[guided]The goal is to prove projectivity, and the standard module-theoretic criterion is that a module is projective if it is a direct summand of a free module. We have already found finitely many generators $\sigma_{ia}$, so there is a natural finite free module mapping onto $\Gamma(M,E)$.
Let
\begin{align*}
F := A^{Nk}
\end{align*}
with basis vectors $u_{ia}$. Define
\begin{align*}
T:F &\to \Gamma(M,E)
\end{align*}
by
\begin{align*}
T(u_{ia})=\sigma_{ia}.
\end{align*}
Thus, for a tuple $(h_{ia})_{i,a}\in A^{Nk}$,
\begin{align*}
T((h_{ia})_{i,a})=\sum_{i=1}^N\sum_{a=1}^k h_{ia}\sigma_{ia}.
\end{align*}
Because the $\sigma_{ia}$ generate $\Gamma(M,E)$, this map is surjective.

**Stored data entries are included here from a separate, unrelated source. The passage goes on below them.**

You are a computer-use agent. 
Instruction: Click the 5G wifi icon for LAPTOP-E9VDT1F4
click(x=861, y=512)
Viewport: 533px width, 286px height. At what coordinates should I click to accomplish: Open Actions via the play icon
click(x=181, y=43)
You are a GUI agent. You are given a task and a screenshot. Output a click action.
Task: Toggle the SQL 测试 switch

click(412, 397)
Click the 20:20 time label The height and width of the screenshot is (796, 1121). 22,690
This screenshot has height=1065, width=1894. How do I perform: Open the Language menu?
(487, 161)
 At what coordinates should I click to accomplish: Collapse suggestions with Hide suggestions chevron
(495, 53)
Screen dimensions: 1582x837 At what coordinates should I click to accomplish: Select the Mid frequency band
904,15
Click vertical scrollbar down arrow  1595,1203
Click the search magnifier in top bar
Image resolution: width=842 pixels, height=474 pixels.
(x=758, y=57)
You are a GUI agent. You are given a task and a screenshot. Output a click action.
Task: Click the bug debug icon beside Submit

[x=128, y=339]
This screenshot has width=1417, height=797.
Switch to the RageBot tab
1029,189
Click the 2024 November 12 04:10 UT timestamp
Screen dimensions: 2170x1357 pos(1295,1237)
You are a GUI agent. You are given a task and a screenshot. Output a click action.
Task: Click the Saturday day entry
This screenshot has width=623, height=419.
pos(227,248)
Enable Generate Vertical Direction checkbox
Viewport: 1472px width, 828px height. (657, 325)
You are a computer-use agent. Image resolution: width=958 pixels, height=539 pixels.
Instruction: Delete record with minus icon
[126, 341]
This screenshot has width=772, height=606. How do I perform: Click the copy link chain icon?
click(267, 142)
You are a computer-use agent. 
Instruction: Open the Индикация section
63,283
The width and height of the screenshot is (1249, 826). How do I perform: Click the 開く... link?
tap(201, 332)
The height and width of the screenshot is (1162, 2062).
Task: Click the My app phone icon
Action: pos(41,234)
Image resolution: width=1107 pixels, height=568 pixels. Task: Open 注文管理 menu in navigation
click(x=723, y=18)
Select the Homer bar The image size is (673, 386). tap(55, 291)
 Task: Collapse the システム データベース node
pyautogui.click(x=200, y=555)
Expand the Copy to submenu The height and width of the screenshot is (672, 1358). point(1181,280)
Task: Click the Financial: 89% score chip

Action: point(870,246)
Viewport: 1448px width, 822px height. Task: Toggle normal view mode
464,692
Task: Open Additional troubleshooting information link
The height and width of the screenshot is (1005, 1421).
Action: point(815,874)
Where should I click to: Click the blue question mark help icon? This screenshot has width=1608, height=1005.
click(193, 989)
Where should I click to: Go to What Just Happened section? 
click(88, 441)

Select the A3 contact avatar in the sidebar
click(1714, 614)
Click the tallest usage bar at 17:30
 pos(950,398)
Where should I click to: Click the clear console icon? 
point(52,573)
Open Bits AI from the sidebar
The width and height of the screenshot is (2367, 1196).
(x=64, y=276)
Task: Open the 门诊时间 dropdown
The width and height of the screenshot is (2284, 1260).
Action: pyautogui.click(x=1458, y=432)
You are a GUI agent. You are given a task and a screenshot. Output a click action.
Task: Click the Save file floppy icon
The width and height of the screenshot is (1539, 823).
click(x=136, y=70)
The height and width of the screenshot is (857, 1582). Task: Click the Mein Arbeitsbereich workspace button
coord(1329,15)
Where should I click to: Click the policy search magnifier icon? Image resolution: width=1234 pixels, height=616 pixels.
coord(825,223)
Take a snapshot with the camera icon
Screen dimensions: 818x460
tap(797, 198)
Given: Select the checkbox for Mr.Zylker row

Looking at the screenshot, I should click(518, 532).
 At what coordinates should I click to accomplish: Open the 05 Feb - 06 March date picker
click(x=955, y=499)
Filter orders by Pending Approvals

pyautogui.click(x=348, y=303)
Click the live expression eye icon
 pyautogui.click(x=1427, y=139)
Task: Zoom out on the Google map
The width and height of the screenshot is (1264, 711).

To split $T$, we must assign to each section $s$ a tuple of smooth functions whose image under $T$ is exactly $s$. On $U_i$, expand $s$ in the local frame:
\begin{align*}
s(p)=\sum_{a=1}^k f_{ia}(p)e_{ia}(p), \qquad p \in U_i,
\end{align*}
where each $f_{ia}:U_i \to \mathbb{R}$ is smooth. Multiplying by $\theta_i$ localizes the coefficient to the region where the frame is valid. Since $\operatorname{supp}\theta_i \subset U_i$, the product $\theta_i f_{ia}$ extends by zero to a smooth function $h_{ia}:M \to \mathbb{R}$. The smoothness at points outside $U_i$ is justified as follows: every $p \in M \setminus U_i$ has a neighbourhood on which $\theta_i=0$, so the zero extension is locally the zero function there. Define
\begin{align*}
S(s):=(h_{ia})_{i,a}\in F.
\end{align*}
This assignment is $A$-linear. Indeed, if $r\in A$ and $s$ has local coefficients $f_{ia}$ on $U_i$, then $rs$ has local coefficients $(r|_{U_i})f_{ia}$, so the corresponding global coefficient functions are
\begin{align*}
\theta_i(r|_{U_i})f_{ia}=r(\theta_i f_{ia}).
\end{align*}
Hence $S(rs)=rS(s)$, and additivity follows from uniqueness of local frame coefficients.
Finally compute:
\begin{align*}
(T\circ S)(s)=\sum_{i=1}^N\sum_{a=1}^k h_{ia}\sigma_{ia}=\sum_{i=1}^N\sum_{a=1}^k \theta_i^2 f_{ia}e_{ia}=\sum_{i=1}^N \theta_i^2s=s.
\end{align*}
Thus $S$ is a right inverse to $T$, so the surjection from the free module $F$ onto $\Gamma(M,E)$ splits.[/guided]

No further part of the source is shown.